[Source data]
*** Begin section ***
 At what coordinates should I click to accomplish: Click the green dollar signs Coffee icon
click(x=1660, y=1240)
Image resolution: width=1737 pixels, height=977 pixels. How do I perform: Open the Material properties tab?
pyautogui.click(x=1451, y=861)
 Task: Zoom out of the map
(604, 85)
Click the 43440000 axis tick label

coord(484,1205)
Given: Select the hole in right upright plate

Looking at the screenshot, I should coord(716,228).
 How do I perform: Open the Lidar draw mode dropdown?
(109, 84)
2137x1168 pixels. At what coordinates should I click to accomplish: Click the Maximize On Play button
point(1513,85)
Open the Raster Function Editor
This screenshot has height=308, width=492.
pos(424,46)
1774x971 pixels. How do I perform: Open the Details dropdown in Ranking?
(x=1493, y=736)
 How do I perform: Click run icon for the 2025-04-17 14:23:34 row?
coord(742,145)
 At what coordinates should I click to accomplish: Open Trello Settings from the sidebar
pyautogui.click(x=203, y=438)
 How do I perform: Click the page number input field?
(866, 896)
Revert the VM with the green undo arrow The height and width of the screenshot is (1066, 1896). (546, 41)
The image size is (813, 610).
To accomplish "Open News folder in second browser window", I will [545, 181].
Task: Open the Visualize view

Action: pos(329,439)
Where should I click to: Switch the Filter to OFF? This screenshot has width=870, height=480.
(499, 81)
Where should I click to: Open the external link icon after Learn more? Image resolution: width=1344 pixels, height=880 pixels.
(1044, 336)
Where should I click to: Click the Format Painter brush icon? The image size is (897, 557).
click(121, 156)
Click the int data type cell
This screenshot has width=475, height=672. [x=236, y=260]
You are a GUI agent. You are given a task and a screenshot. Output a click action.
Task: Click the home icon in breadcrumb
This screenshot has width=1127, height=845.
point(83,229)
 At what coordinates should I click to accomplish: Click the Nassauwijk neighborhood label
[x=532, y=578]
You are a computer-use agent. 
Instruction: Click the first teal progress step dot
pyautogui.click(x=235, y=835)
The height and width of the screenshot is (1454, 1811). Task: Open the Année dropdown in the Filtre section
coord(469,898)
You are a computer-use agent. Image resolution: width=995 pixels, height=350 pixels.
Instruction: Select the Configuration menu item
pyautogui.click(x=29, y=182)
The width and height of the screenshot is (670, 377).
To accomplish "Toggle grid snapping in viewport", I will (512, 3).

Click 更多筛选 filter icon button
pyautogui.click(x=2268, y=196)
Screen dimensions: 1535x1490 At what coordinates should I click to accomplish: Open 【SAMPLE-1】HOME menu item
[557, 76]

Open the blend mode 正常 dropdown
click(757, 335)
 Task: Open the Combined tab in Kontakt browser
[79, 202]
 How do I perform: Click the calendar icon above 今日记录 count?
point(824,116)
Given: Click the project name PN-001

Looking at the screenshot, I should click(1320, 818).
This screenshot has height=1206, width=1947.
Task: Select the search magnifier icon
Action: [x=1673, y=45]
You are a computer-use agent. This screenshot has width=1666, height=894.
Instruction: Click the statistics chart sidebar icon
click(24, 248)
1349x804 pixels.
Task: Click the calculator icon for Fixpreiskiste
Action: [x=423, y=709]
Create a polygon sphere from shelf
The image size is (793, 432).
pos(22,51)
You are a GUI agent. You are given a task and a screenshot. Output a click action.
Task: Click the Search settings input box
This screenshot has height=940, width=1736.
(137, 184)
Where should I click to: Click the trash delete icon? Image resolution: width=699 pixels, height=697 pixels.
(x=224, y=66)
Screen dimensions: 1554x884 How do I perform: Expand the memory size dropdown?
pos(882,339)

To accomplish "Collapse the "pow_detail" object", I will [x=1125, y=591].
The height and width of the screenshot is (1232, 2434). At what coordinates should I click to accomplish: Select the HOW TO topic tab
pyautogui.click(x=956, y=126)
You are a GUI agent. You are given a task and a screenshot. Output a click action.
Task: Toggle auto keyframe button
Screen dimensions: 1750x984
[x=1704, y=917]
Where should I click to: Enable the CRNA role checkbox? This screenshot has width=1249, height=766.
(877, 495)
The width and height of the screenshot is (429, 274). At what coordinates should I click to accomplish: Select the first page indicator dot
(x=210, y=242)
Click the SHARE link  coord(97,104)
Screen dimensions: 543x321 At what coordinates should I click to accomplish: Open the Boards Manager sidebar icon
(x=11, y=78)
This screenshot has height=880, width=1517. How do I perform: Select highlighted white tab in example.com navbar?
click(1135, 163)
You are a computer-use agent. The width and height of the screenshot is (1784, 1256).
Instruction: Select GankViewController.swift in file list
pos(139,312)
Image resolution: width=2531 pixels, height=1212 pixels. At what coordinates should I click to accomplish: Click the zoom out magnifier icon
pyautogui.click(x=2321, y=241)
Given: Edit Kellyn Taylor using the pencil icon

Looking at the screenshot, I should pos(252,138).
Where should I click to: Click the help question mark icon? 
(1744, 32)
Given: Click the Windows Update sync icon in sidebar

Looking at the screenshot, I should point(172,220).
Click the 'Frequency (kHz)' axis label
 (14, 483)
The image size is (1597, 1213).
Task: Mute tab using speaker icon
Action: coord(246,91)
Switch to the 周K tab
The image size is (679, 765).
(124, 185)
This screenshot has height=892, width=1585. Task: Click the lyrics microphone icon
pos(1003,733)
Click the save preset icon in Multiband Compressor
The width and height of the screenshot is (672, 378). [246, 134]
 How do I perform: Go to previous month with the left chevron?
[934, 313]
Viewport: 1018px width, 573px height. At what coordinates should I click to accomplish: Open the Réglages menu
*** End section ***
Please say only the number of lines in the data that hold "Toggle".

- ANSWER SECTION: 2